I'm struck by the fact that when we came here, where everything has always seemed so transitory, we were surprised to meet the likes of Philippe and Liz Duquenoy, Sami & Brian Wilkie, Mo and Martin Bell, and Paul & Deborah Evans, all grown-ups who had been here over ten years, and active in the DDG throughout. We whippersnappers could not imagine how anyone could stay so long, and were well impressed that Sami, who is not only graceful but very funny, had been in every panto for the previous eight years! Sami continued to dance, and to choreograph pantos, and I actually wrote a role specifically for her in Sleeping Beauty, as the silently eloquent Corporal Hoo, sidekick to the ebullient Sergeant Boo. She took it - thank goodness - and was brilliant, just brilliant. I don't think I'll ever forget it!

So now 2006 is nearly over, and so is our time here - after 12 years (It seems like more!) - and in the current production, we're the - um - grown-ups....... having a hoot with all the newcomers to Dubai. We may be fit to drop at this point, but so are the new whippersnappers; and having a final fling with the DDG definitely counts as one of our happiest decisions.
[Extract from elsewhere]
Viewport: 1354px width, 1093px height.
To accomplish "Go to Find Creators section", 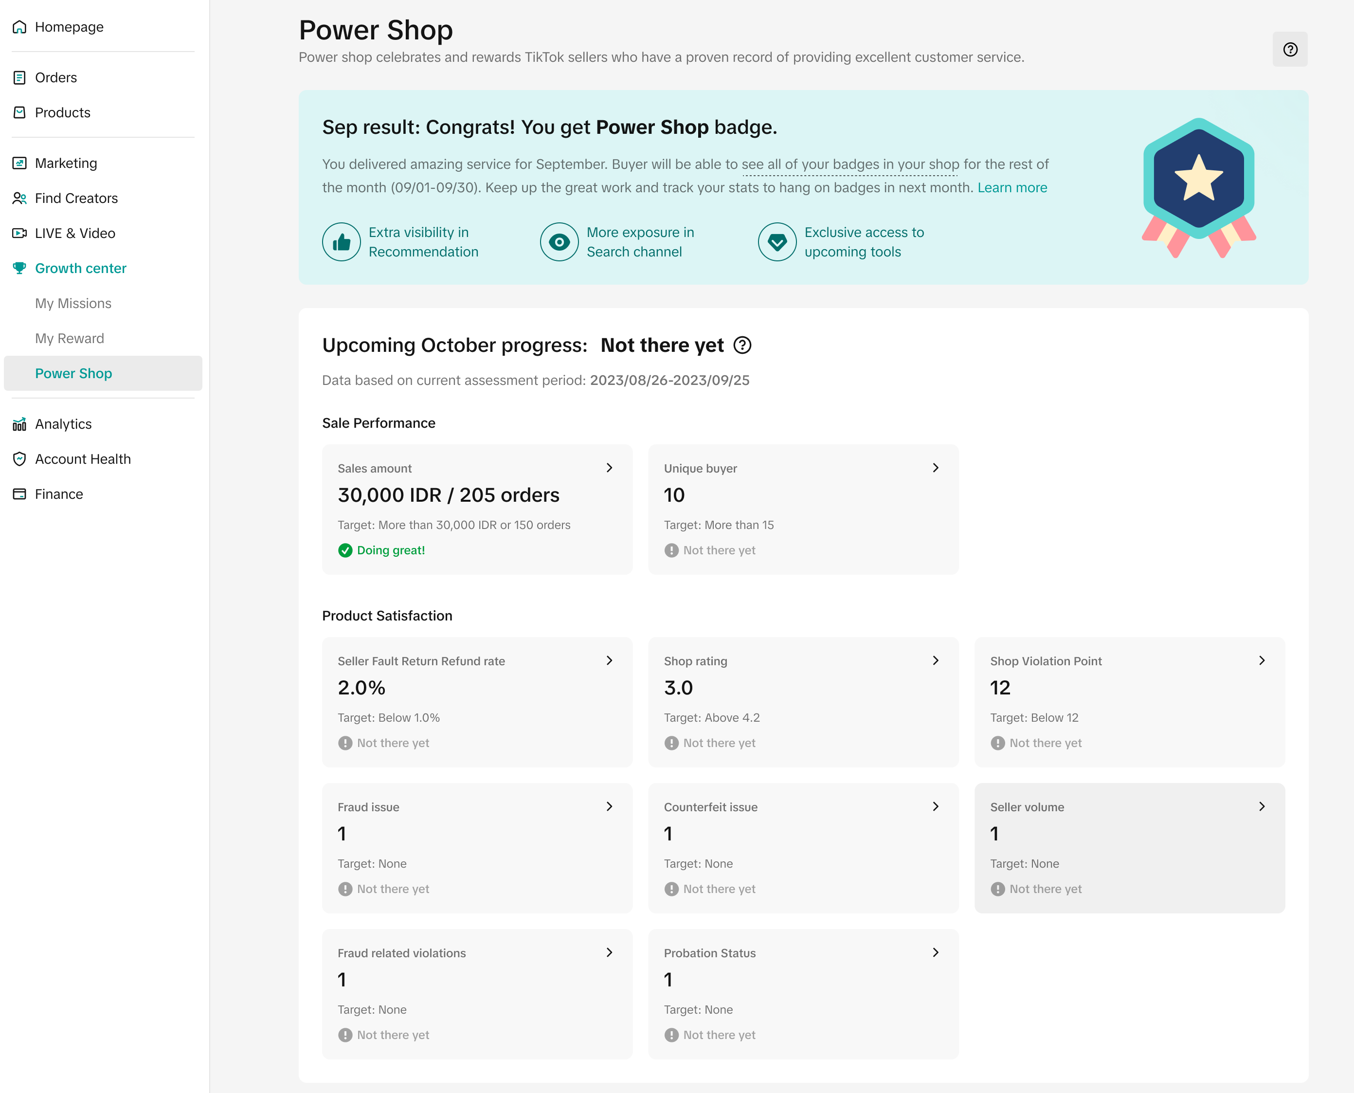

And we will be here to see the group move into its new home, when Romeo and Juliet opens at Dubai Community Theatre and Arts Centre in March. It's been a long time coming, and has cost vastly more than anticipated. Without Majid Al Futtaim's donation of a shell at Mall of the Emirates, there might still be no end in sight. No doubt there will be issues to resolved between management and the community groups who worked so hard to fund-raise for the centre, but DUCTAC is open at last. It exists. This has to be good news for the old tenants of the British Council, and all the other cultural groups here.

It's taken me a couple of evenings to put this together. School function last night. Coursework to mark tonight. Absolutely nothing to do tomorrow night except make replacement felt eyepatches because the plastic ones slide all over my face, and then....

Friday:
Down to Dubai Women's College for 9 a.m.
Final Dress 11 a.m.
Matinee at 3
Evening Performance at 7
Home!

Saturday:
Lie-in
Matinee at 3
Evening Performance at 7
After show Party (Make mine a cocoa...... ok, maybe you can liven it up a bit....)
Home!

Tis Treasure Island, me hearties!
Wi' pirates, and face-paintin' and dressin' up (an' that's just the cast & crew, me dears).
Be ye coming to see it? Arrrr!

3 comments:

Keefieboy said...

I'm gonna have to do a post to match this - sets I have designed and helped build. A few shows I've been in. Stuff like that. But having just discovered that today is Wednesday, which means we are on on Friday, it'll have to wait!